::: Supplied records :::

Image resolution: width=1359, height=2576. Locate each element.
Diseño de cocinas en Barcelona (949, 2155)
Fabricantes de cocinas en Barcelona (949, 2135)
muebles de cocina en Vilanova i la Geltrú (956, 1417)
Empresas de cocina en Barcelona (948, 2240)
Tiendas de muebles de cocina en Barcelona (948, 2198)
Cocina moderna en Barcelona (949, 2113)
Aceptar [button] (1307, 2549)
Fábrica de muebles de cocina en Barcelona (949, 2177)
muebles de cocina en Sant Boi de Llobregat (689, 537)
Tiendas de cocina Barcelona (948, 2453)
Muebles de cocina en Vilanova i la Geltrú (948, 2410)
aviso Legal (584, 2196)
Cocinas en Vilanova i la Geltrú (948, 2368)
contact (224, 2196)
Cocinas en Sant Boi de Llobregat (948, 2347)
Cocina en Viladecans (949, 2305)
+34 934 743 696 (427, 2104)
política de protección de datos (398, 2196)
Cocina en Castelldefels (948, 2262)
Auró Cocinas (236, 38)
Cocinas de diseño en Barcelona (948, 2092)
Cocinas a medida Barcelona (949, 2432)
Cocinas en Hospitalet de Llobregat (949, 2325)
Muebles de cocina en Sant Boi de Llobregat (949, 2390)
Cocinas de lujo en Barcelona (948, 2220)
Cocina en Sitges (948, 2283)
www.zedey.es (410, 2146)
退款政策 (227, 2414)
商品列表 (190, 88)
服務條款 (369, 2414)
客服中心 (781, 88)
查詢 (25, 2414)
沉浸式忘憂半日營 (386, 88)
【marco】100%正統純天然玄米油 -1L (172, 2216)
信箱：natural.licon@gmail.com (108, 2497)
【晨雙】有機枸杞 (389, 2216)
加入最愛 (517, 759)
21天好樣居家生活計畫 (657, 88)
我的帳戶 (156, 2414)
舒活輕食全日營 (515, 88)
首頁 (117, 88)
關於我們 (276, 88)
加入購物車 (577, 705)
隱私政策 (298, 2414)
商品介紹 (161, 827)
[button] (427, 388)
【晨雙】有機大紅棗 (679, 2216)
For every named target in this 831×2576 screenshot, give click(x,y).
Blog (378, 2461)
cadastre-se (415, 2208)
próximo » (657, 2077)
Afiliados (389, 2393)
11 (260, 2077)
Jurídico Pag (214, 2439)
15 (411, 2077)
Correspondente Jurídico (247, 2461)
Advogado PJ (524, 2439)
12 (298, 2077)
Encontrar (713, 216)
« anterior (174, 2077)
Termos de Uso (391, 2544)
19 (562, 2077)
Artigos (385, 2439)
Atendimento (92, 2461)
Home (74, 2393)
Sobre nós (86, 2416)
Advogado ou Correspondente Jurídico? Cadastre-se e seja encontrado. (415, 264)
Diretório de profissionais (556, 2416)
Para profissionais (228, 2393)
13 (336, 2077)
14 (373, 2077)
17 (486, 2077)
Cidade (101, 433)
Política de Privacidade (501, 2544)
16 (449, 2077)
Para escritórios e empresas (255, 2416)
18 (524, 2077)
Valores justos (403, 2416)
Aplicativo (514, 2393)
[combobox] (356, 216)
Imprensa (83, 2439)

:::

Can you copy word for word the lines above, from the one containing "For every named" through the one containing "Sobre nós (86, 2416)", with both of those lines included?

For every named target in this 831×2576 screenshot, give click(x,y).
Blog (378, 2461)
cadastre-se (415, 2208)
próximo » (657, 2077)
Afiliados (389, 2393)
11 (260, 2077)
Jurídico Pag (214, 2439)
15 (411, 2077)
Correspondente Jurídico (247, 2461)
Advogado PJ (524, 2439)
12 (298, 2077)
Encontrar (713, 216)
« anterior (174, 2077)
Termos de Uso (391, 2544)
19 (562, 2077)
Artigos (385, 2439)
Atendimento (92, 2461)
Home (74, 2393)
Sobre nós (86, 2416)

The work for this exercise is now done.